Outrage

About Citizenfour
In November 2014 I traveled to South Carolina to work on a villa rehab project over 4 days. It was cold and I alone and bored out of my mind so I looked at the list of movies playing. At a small independent movie theater that I’d never been to before I read about Citizenfour and it sucked me in. Almost any movie or story about Government corruption, after what I’ve learned, makes me an easy mark.

When I got to the movies there were a total of 4 of us there and when the movie started I’ve got to tell you I was mesmerized. The story about the deception and the total usurpation of our fourth amendment rights blew me away and as I heard more I got concerned.

Loss of liberty can be fleeting and before my very eyes I was shocked to learn that much of it had already been lost. Do we, as citizens, have any privacy rights left at all? For three more days after the movie while I was alone and I felt isolated because I hadn’t seen the movie with anyone and couldn’t discuss it. Was I overreacting? Was the Government’s overreach as bad as the movie reported?

When I got back home I put out feelers to all of my friends to see if they had heard about the movie or seen it during the one week run at the Esquire (in Cincinnati). No one had.
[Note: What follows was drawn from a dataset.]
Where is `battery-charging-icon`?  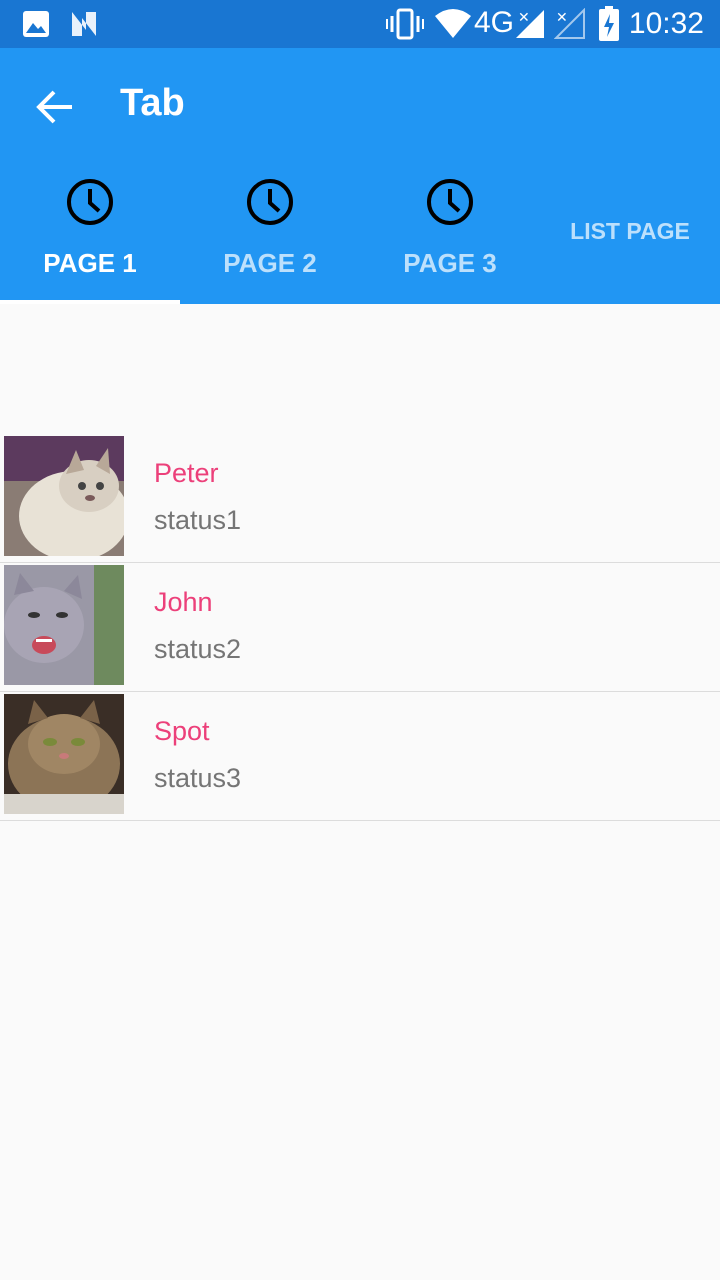 battery-charging-icon is located at coordinates (609, 24).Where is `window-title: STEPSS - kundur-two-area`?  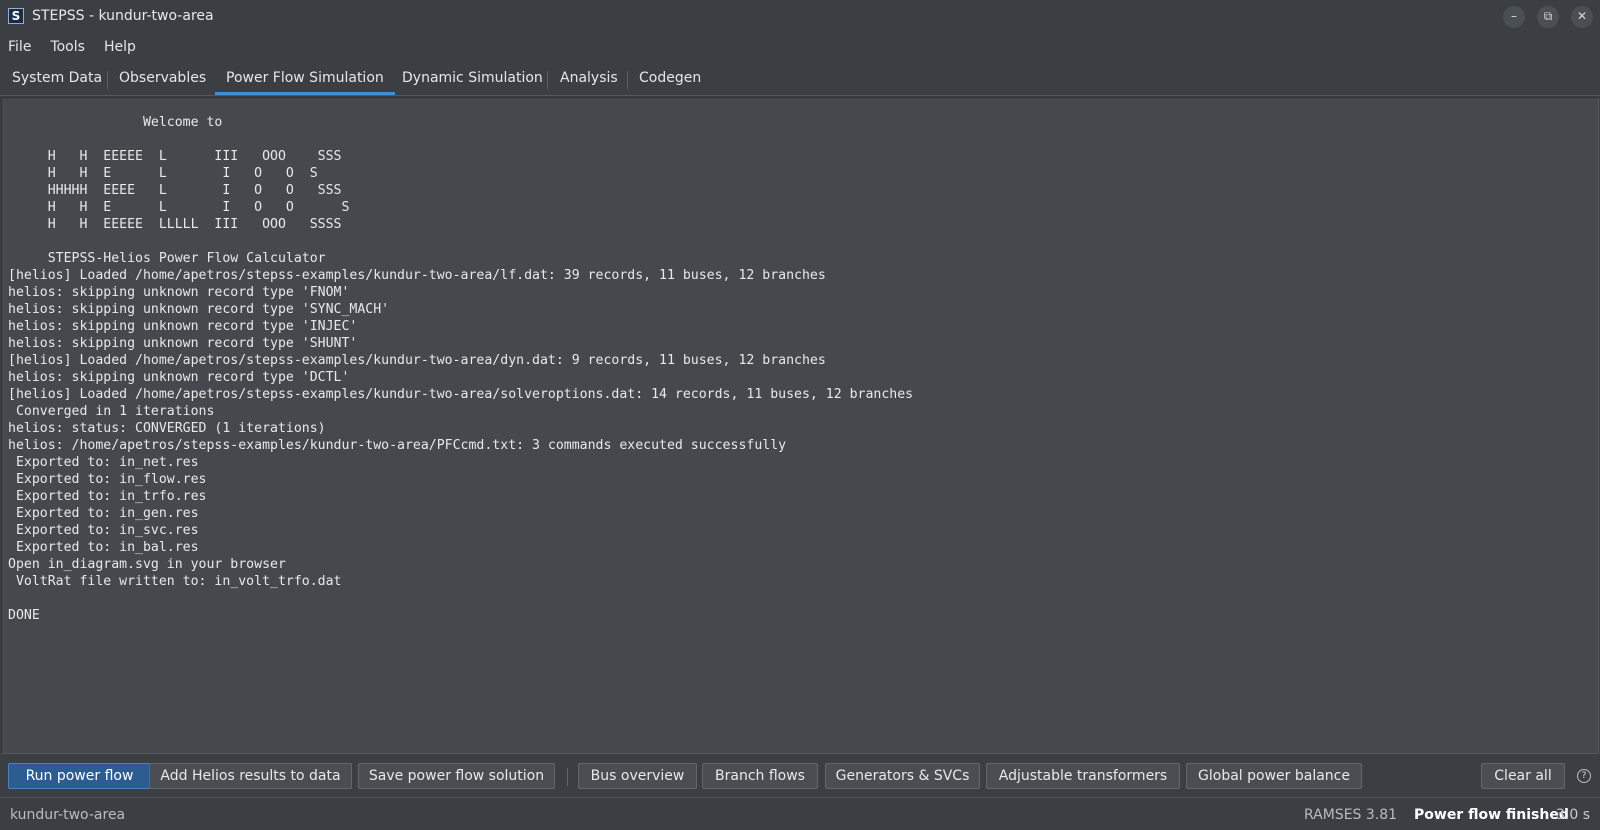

Since seeing the movie last year, and after watching it again, my concerns if anything are heightened. If two Generals can stare Congress in the face and lie to them and not be held accountable for their lies and deceit anything is possible. When I look at the Orwellian ability of the Government to tie together our metadata it causes me great concern as I look to the future.

When EmpowerU shows Citizenfour next week I’ll be curious to find out what you all think. Is Edward Snowden a Patriot or a Traitor (we’ll take a vote)? Who is right in this argument—Chris Christie who favors National Security or Rand Paul who sticks with Privacy and the Bill of Rights (4th Amendment)?

The one defining fact for me is wondering what people would have done 20-30 years ago, before email, if we found out the Feds were opening our snail mail, putting certain of us on a watch lists and tying our personal data to possibly be used against us. Such an action would have created, I believe, an outrage of national proportions beyond anything we have ever known. Where is that outrage now?